Work to be completed: Copy all of the data that follows without altering a word.

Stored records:

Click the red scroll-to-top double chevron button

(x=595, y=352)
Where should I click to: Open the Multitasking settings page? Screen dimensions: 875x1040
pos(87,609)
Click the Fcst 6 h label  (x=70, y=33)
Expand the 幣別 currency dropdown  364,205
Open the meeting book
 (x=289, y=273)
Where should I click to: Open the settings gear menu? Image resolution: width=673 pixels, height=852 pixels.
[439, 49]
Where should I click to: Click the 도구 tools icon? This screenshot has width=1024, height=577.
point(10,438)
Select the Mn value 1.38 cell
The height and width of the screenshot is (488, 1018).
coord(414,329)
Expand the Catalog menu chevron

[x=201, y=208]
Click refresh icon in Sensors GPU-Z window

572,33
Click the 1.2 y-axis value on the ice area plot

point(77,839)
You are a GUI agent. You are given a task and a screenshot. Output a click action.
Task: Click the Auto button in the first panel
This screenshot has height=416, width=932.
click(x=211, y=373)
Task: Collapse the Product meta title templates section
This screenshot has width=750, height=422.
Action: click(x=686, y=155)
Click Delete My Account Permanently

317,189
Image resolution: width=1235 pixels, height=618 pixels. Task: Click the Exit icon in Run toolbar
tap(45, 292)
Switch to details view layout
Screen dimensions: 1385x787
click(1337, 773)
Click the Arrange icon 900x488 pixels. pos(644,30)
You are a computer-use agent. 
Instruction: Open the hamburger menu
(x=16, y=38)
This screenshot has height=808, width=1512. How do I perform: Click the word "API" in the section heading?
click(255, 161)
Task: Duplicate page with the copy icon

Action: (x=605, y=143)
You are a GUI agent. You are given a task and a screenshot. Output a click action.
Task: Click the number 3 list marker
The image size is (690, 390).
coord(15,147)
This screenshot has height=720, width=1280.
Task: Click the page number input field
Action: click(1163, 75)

Reply to the task:
Click the red scroll-to-top double chevron button

(x=595, y=352)
Where should I click to: Open the Multitasking settings page? Screen dimensions: 875x1040
pos(87,609)
Click the Fcst 6 h label  (x=70, y=33)
Expand the 幣別 currency dropdown  364,205
Open the meeting book
 (x=289, y=273)
Where should I click to: Open the settings gear menu? Image resolution: width=673 pixels, height=852 pixels.
[439, 49]
Where should I click to: Click the 도구 tools icon? This screenshot has width=1024, height=577.
point(10,438)
Select the Mn value 1.38 cell
The height and width of the screenshot is (488, 1018).
coord(414,329)
Expand the Catalog menu chevron

[x=201, y=208]
Click refresh icon in Sensors GPU-Z window

572,33
Click the 1.2 y-axis value on the ice area plot

point(77,839)
You are a GUI agent. You are given a task and a screenshot. Output a click action.
Task: Click the Auto button in the first panel
This screenshot has height=416, width=932.
click(x=211, y=373)
Task: Collapse the Product meta title templates section
This screenshot has width=750, height=422.
Action: click(x=686, y=155)
Click Delete My Account Permanently

317,189
Image resolution: width=1235 pixels, height=618 pixels. Task: Click the Exit icon in Run toolbar
tap(45, 292)
Switch to details view layout
Screen dimensions: 1385x787
click(1337, 773)
Click the Arrange icon 900x488 pixels. pos(644,30)
You are a computer-use agent. 
Instruction: Open the hamburger menu
(x=16, y=38)
This screenshot has height=808, width=1512. How do I perform: Click the word "API" in the section heading?
click(255, 161)
Task: Duplicate page with the copy icon

Action: (x=605, y=143)
You are a GUI agent. You are given a task and a screenshot. Output a click action.
Task: Click the number 3 list marker
The image size is (690, 390).
coord(15,147)
This screenshot has height=720, width=1280.
Task: Click the page number input field
Action: click(1163, 75)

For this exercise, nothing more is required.